● What is needed
Please locate each line of the material below that contains the string "Open", and copy those lines. Matching is case-sensitive.
***** Source material
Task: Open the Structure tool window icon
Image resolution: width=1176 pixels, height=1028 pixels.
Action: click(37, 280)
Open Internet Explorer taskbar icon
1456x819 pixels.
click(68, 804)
**********
● Output below
Task: Open the Structure tool window icon
Open Internet Explorer taskbar icon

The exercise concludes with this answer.